New Zealand is renowned for having one of the most dramatic and diverse landscapes of anywhere in the world. It is without question, that one of the best ways to travel and take in this grandeur, is by air.
So, you’ve made the decision to avoid the long winding roads and explore the vast blue yonder – next step is to determine the mode of transport, fixed wing or helicopter? Surprisingly, this is one of the most common questions we are faced with in the scenic flight industry. In fact, some guests don’t understand the difference and many just assume that a helicopter is the only way!
In the pioneering days of aviation there was no such choice, and to fly fixed wing was considered glamourous. In modern times however, helicopter's have stolen the limelight, being perceived as the superior way to explore God's own. But is that actually the truth? Here is a pilots account of what to expect from both.
* Affordable. Compared with a helicopter you can expect to pay half the ticket price on a scenic flight.
* Speed, height & endurance. Fixed wing is the faster means of transportation. They can generally fly higher, and further on less fuel. When it comes to a scenic flight this is advantageous - for the same duration flight you get to see more countryside. A practical example of this when flying to Milford Sound on a fixed wing is they have the endurance to fly to the Sutherland Falls (580m tall), the most spectacular in New Zealand. Another benefit occurs on windy days (since New Zealand lies in the ‘Roaring Forties’ we can’t escape it!). The major mountain ranges such as the Southern Alps, create mechanical turbulence. Often this can be avoided above heights of 9000ft (2.7km), but helicopters rarely fly at these altitudes.
* Smoothness. Helicopters have far more moving parts than fixed wing aircraft so typically vibrate more than fixed wing.
* Linear motion. The uniform flight paths of a fixed wing are more relatable to other forms of transport such as driving a motor vehicle. For those that get motion sick this typically means less chance of feeling queasy.
* Visibility. Most fixed wings are configured to have all passengers on window seats, whereas in many helicopters there are typically a bench style seat where two passengers are located centrally.
* Weight. We are all aware that average passenger weights are growing with time, in fact statistics taken from general aviation show an average weight increase from 77kg to 83kg/adult. Both fixed wing and helicopters are sensitive to the distribution of mass, so be aware that the chances of sitting in the front seat of a helicopter are less for those above average weight. Fixed wing is the opposite where heavier passengers are typically preferred toward the front of the aircraft.
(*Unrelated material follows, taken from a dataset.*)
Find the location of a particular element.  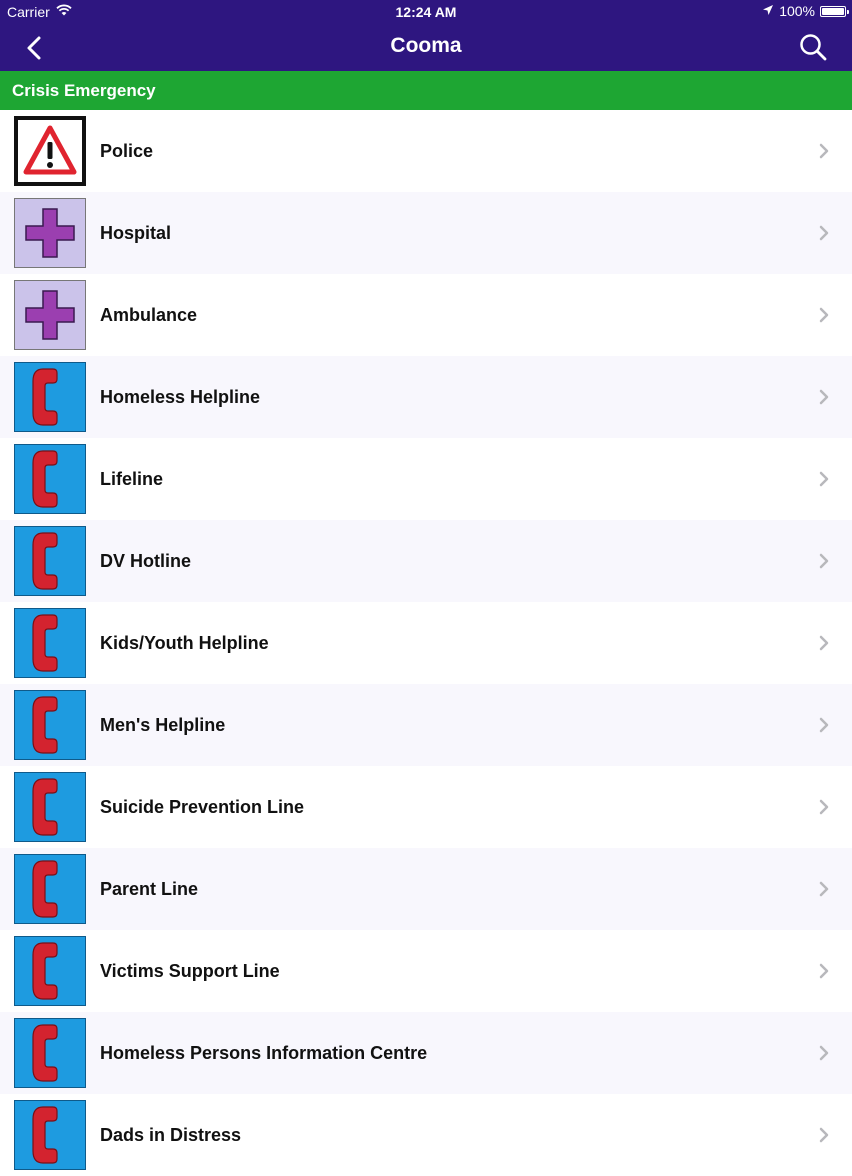

list-item: Lifeline is located at coordinates (426, 479).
* Flight time. Helicopters, with their high operating costs, will often keep flight times to a minimum, whereas most scenic fixed wing aircraft, with their lower operating costs, may offer longer flight times. An example of this is a Milford Sound Fly/Cruise/Fly from Queenstown - a helicopter may do this return flight in under an hour, while a fixed wing aircraft may fly further and complete this flight in 1hr10mins.
* Three dimensional. Whether it be landing on a glacier or by a secluded alpine lake, heli-skiing, heli-biking, hunting or fishing, there is no question that helicopters have opened new opportunity in adventure tourism.
* Glamour. When Tom Cruise is on a film job in Milford Sound, he doesn't fly by fixed wing! In other words, celebrities have made flying in a helicopter fashionable because they can afford this luxury.
* Weather & turbulence. With a helicopters ability to hover, their pilots are under far less time pressure to asses adverse weather compared to fixed wing. Slower penetration through turbulence will also reduce the harshness of the bump too. As a result, helicopters will often be out flying when fixed wings are grounded.
* Visibility. One can't argue that the visibility from the bubble canopy of a helicopter front row is as good as it gets.
* Technology. The advancements in rotary technology has been dramatic ever since Sikorsky first developed the design in the late 1930's. One of the major challenges has been trying to overcome excess noise and vibration generated by rotational forces. Thanks to some clever modern-day technology, such as ‘Active Vibration Control Systems’ (AVCS) found in the Airbus H130 helicopter, vibration is quickly becoming an issue of the past. Many of the premium operators will also offer Active Noise Reduction (ANR) headsets by Bose to help minimise background noise, clarifying the sounds you wish to hear such as the pilot commentary.
Once you've made the decision on the mode of transport, do your own research into the operator and make sure they hold a 100% safety record. Although all must abide by strict Civil Aviation laws, don't assume they're all at the same standard. As a simple rule of thumb, the more you are prepared to pay is a basic indicator into the quality of the company's equipment, pilot(s), and operational standard. Rest assured that going by air is statistically 19 times safer than travelling by motor vehicle, especially in New Zealand where winding roads and alpine conditions prevail.